*Task material*
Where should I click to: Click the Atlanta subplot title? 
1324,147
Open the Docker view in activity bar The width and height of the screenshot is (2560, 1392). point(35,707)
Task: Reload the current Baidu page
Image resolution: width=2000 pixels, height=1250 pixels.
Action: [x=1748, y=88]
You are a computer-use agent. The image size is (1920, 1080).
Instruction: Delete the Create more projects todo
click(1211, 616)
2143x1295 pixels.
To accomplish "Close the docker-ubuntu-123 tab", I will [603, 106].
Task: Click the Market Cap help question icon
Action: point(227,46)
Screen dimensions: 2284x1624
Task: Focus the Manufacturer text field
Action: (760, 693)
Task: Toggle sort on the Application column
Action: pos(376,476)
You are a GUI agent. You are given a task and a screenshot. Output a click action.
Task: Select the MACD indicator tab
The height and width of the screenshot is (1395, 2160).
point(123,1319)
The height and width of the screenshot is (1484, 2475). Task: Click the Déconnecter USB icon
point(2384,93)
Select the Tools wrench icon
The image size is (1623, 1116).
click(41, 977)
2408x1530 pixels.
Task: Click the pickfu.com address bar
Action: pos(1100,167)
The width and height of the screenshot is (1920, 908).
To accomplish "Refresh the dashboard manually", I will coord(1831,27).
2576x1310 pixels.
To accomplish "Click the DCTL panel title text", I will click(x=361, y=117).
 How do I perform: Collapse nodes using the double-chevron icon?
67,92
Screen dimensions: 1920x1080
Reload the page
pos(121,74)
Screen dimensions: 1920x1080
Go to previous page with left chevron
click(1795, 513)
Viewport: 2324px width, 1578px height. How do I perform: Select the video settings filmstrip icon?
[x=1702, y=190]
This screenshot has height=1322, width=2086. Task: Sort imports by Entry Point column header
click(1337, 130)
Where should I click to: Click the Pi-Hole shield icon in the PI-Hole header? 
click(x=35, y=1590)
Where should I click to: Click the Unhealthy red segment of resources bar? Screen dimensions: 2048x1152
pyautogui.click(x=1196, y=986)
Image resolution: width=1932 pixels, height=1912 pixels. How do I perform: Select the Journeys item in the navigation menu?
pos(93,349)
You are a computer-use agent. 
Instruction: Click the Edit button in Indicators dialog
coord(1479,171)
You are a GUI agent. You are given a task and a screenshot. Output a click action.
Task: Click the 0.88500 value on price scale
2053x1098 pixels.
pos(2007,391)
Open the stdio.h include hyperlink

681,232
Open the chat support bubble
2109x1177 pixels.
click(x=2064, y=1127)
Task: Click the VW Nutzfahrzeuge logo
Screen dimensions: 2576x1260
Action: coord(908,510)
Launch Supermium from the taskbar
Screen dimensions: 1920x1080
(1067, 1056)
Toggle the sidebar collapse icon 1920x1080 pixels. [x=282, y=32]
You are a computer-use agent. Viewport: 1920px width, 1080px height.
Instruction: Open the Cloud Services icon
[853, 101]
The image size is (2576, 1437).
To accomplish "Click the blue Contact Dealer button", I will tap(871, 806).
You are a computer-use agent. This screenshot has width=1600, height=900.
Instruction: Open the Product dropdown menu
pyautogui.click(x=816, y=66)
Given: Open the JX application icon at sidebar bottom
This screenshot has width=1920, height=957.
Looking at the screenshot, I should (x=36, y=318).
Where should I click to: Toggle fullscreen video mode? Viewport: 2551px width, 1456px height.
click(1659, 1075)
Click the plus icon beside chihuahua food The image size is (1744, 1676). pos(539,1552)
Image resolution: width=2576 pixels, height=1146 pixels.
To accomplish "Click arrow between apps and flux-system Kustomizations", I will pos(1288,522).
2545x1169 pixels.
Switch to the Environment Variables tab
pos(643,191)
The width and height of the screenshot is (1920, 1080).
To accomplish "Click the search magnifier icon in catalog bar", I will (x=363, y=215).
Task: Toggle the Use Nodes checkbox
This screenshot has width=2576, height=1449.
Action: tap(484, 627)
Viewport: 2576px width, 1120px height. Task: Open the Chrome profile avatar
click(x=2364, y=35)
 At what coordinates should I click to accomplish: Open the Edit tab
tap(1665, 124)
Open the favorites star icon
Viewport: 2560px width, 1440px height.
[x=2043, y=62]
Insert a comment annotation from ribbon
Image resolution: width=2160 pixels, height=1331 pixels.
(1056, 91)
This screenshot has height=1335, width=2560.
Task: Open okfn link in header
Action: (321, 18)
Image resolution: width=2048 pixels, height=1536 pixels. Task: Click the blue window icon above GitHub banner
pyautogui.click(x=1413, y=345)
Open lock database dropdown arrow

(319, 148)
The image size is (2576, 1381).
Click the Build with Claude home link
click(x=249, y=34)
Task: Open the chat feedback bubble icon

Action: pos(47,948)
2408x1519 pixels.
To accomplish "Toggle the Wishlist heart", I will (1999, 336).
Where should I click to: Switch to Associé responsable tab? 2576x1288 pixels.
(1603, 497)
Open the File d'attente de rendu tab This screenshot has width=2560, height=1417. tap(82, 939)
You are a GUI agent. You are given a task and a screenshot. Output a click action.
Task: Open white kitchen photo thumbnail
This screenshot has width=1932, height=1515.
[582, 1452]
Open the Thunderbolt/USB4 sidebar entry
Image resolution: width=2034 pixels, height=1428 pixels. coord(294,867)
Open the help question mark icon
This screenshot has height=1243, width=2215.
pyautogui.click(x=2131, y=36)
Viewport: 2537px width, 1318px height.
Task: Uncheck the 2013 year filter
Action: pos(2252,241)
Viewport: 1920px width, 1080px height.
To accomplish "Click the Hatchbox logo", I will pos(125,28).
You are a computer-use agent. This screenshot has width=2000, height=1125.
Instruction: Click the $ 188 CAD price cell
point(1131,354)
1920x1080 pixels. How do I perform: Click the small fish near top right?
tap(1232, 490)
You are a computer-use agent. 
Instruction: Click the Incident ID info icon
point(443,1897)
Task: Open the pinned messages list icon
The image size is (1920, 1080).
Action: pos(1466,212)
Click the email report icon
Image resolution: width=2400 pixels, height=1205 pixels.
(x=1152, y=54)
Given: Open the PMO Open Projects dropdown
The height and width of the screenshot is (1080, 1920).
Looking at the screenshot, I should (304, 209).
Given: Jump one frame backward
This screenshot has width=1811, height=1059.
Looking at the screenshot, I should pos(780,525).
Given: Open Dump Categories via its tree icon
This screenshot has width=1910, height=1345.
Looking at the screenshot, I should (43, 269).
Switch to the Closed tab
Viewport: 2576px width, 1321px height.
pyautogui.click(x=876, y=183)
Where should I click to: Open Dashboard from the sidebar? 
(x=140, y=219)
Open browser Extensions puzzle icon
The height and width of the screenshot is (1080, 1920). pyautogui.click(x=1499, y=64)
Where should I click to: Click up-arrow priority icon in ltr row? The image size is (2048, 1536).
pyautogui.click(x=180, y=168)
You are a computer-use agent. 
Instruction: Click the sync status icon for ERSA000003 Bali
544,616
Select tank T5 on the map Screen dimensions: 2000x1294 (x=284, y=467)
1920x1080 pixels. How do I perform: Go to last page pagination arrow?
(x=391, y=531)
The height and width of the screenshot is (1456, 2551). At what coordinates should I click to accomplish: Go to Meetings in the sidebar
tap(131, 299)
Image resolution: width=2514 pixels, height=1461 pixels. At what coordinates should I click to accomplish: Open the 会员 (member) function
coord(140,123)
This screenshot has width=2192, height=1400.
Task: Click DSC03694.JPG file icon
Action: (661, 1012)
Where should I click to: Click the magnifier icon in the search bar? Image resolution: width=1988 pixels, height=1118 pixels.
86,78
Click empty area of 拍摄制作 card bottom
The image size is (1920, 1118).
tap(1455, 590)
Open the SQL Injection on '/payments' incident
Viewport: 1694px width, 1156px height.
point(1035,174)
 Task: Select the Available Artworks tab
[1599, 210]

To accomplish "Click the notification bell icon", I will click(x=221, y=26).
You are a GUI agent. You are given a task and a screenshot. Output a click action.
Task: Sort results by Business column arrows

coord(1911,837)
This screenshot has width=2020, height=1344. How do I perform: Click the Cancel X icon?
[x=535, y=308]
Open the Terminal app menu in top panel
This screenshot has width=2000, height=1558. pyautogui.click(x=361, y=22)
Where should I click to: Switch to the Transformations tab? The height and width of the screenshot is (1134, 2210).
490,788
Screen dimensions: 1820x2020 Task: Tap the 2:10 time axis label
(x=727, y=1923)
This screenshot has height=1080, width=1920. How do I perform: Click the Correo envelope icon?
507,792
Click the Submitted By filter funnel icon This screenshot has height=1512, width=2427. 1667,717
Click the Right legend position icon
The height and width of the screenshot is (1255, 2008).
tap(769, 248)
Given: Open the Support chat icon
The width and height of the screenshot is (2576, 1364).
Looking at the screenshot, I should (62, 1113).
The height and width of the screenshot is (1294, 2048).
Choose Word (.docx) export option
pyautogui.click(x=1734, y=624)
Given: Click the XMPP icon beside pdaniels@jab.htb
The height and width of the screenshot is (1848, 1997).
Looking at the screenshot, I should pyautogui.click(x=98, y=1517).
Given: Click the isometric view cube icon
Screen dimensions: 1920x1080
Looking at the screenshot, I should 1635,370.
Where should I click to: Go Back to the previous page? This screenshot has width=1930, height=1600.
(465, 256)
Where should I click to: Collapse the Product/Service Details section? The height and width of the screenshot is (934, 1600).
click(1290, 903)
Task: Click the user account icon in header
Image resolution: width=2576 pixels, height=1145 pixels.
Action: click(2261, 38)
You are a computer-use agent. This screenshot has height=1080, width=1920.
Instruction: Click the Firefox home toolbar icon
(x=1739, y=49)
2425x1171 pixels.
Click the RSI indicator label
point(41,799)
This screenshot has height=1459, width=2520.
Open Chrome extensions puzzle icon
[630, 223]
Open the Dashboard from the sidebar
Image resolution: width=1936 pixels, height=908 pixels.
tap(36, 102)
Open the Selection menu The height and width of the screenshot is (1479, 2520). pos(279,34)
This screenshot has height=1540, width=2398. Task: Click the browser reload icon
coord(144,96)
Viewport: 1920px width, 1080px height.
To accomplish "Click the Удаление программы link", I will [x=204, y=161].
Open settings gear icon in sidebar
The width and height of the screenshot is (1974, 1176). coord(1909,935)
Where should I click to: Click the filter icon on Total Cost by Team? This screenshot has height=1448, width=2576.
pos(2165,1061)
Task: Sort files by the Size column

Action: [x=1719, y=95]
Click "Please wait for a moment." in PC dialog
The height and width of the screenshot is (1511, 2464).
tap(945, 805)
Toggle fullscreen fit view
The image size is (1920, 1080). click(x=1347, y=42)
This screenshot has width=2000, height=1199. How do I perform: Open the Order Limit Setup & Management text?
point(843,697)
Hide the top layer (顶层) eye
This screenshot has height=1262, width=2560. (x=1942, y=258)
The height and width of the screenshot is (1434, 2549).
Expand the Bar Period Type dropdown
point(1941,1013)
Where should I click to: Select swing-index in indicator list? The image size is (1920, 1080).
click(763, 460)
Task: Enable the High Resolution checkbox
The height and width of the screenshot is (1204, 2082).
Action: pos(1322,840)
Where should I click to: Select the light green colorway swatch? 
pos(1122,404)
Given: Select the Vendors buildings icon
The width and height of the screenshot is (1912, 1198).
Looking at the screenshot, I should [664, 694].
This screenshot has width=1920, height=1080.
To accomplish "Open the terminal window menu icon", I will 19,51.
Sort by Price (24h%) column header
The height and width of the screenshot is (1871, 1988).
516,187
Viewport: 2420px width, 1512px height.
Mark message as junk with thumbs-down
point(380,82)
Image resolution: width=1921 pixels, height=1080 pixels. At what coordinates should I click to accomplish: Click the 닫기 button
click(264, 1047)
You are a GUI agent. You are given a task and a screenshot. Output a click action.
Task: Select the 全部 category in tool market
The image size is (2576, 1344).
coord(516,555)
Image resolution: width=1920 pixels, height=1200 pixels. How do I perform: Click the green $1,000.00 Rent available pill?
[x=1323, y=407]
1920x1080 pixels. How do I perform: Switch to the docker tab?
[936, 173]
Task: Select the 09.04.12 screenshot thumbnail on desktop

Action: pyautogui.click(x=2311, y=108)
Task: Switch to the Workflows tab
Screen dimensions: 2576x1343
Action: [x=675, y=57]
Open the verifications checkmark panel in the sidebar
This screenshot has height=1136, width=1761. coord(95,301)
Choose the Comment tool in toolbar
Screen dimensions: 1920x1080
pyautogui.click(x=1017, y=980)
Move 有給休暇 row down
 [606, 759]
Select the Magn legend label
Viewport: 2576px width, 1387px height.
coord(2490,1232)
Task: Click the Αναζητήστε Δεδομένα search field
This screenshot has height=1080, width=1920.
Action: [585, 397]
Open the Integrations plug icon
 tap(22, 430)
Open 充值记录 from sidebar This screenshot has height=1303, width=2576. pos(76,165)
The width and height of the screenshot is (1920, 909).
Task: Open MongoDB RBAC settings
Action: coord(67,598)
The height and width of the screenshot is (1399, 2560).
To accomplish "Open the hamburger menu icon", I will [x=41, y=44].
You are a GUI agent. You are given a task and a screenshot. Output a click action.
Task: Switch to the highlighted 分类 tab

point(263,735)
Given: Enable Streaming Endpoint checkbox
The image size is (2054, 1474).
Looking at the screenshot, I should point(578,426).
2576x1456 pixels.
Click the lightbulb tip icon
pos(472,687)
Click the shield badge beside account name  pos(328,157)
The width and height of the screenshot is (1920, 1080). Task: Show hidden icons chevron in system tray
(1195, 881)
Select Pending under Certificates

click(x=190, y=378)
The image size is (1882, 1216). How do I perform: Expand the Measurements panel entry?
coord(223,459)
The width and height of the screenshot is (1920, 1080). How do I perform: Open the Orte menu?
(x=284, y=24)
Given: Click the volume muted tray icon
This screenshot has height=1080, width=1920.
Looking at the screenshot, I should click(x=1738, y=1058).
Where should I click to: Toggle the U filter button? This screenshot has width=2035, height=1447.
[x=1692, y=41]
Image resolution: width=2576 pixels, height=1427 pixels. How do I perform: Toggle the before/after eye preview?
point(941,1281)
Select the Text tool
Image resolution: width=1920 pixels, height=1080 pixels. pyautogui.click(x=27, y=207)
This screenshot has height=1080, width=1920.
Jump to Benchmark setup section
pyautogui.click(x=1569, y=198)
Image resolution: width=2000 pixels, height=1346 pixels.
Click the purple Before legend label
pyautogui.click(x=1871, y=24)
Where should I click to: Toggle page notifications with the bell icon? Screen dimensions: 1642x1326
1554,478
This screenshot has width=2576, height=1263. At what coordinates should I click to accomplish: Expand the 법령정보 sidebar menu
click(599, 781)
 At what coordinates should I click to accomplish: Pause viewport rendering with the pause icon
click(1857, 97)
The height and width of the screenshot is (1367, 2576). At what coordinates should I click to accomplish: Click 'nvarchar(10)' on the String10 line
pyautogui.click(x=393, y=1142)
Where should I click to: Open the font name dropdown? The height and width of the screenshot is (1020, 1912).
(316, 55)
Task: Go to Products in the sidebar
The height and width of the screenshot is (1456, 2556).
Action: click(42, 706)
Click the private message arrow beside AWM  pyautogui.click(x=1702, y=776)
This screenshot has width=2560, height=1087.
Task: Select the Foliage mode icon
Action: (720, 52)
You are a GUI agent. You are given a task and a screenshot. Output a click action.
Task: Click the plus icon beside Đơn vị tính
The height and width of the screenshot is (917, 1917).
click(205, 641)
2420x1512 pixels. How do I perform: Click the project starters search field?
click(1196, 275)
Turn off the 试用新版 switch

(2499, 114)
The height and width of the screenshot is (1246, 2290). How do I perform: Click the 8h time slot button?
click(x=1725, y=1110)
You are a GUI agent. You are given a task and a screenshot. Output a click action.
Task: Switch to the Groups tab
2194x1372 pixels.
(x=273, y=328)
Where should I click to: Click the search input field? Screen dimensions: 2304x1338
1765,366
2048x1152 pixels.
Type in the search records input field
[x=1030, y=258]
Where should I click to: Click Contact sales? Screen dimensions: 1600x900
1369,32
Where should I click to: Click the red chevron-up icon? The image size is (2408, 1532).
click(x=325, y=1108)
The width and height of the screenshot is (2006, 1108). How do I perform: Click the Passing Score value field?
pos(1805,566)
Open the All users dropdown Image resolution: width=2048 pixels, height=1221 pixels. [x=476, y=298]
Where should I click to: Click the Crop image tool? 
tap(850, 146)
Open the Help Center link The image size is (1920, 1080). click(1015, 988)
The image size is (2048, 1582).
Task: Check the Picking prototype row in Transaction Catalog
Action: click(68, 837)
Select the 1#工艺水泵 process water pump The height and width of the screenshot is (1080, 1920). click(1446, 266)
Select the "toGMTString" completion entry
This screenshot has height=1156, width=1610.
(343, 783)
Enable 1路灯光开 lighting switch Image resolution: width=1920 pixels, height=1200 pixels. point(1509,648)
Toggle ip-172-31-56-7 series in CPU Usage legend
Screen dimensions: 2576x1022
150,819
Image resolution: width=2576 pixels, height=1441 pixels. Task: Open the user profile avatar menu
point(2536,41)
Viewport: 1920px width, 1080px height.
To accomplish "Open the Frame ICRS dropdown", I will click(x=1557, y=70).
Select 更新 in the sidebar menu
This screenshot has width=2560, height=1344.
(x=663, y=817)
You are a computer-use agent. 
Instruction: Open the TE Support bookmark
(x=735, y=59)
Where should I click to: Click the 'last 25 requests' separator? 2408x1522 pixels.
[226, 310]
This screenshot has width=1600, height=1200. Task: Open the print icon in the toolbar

*Work item*
Reproduce only what lies between the start of the listing above and the end of the line containing "You are a computer-use agent. The", keeping every line exact.

*Task answer*
Where should I click to: Click the Atlanta subplot title? 
1324,147
Open the Docker view in activity bar The width and height of the screenshot is (2560, 1392). point(35,707)
Task: Reload the current Baidu page
Image resolution: width=2000 pixels, height=1250 pixels.
Action: [x=1748, y=88]
You are a computer-use agent. The image size is (1920, 1080).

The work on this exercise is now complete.